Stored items
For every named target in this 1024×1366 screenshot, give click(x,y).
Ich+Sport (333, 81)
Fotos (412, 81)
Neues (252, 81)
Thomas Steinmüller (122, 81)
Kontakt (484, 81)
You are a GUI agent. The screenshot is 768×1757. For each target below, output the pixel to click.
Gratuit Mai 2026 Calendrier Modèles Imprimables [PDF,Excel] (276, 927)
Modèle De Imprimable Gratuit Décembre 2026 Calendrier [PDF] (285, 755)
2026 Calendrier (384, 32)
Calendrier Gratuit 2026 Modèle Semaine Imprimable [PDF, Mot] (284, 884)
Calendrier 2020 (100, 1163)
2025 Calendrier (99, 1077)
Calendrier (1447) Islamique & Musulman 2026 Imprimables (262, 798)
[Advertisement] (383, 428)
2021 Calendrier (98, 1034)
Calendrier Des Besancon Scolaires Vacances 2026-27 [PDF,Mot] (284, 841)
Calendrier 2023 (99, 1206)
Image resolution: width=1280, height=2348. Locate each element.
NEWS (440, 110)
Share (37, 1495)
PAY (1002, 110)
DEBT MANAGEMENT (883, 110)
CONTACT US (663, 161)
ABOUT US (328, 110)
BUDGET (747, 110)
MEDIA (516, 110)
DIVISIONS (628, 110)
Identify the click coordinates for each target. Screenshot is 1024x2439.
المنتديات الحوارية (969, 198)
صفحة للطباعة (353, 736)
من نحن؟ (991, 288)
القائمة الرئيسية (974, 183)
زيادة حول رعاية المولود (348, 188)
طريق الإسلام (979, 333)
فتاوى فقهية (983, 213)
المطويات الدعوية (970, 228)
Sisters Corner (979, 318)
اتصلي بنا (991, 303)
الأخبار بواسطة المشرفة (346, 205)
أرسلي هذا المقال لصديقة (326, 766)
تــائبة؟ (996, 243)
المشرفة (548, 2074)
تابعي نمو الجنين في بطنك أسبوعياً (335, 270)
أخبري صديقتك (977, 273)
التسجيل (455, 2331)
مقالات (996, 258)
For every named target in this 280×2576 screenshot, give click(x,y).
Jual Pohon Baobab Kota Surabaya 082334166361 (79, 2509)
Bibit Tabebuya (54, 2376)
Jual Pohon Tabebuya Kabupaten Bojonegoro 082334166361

» TASK DETAILS
Restate word for word the lines above, beginning at the first one and ending at the line that carries "DIVISIONS (628, 110)".

» RESULT OF THE TASK
For every named target in this 1024×1366 screenshot, give click(x,y).
Ich+Sport (333, 81)
Fotos (412, 81)
Neues (252, 81)
Thomas Steinmüller (122, 81)
Kontakt (484, 81)
You are a GUI agent. The screenshot is 768×1757. For each target below, output the pixel to click.
Gratuit Mai 2026 Calendrier Modèles Imprimables [PDF,Excel] (276, 927)
Modèle De Imprimable Gratuit Décembre 2026 Calendrier [PDF] (285, 755)
2026 Calendrier (384, 32)
Calendrier Gratuit 2026 Modèle Semaine Imprimable [PDF, Mot] (284, 884)
Calendrier 2020 (100, 1163)
2025 Calendrier (99, 1077)
Calendrier (1447) Islamique & Musulman 2026 Imprimables (262, 798)
[Advertisement] (383, 428)
2021 Calendrier (98, 1034)
Calendrier Des Besancon Scolaires Vacances 2026-27 [PDF,Mot] (284, 841)
Calendrier 2023 (99, 1206)
Image resolution: width=1280, height=2348. Locate each element.
NEWS (440, 110)
Share (37, 1495)
PAY (1002, 110)
DEBT MANAGEMENT (883, 110)
CONTACT US (663, 161)
ABOUT US (328, 110)
BUDGET (747, 110)
MEDIA (516, 110)
DIVISIONS (628, 110)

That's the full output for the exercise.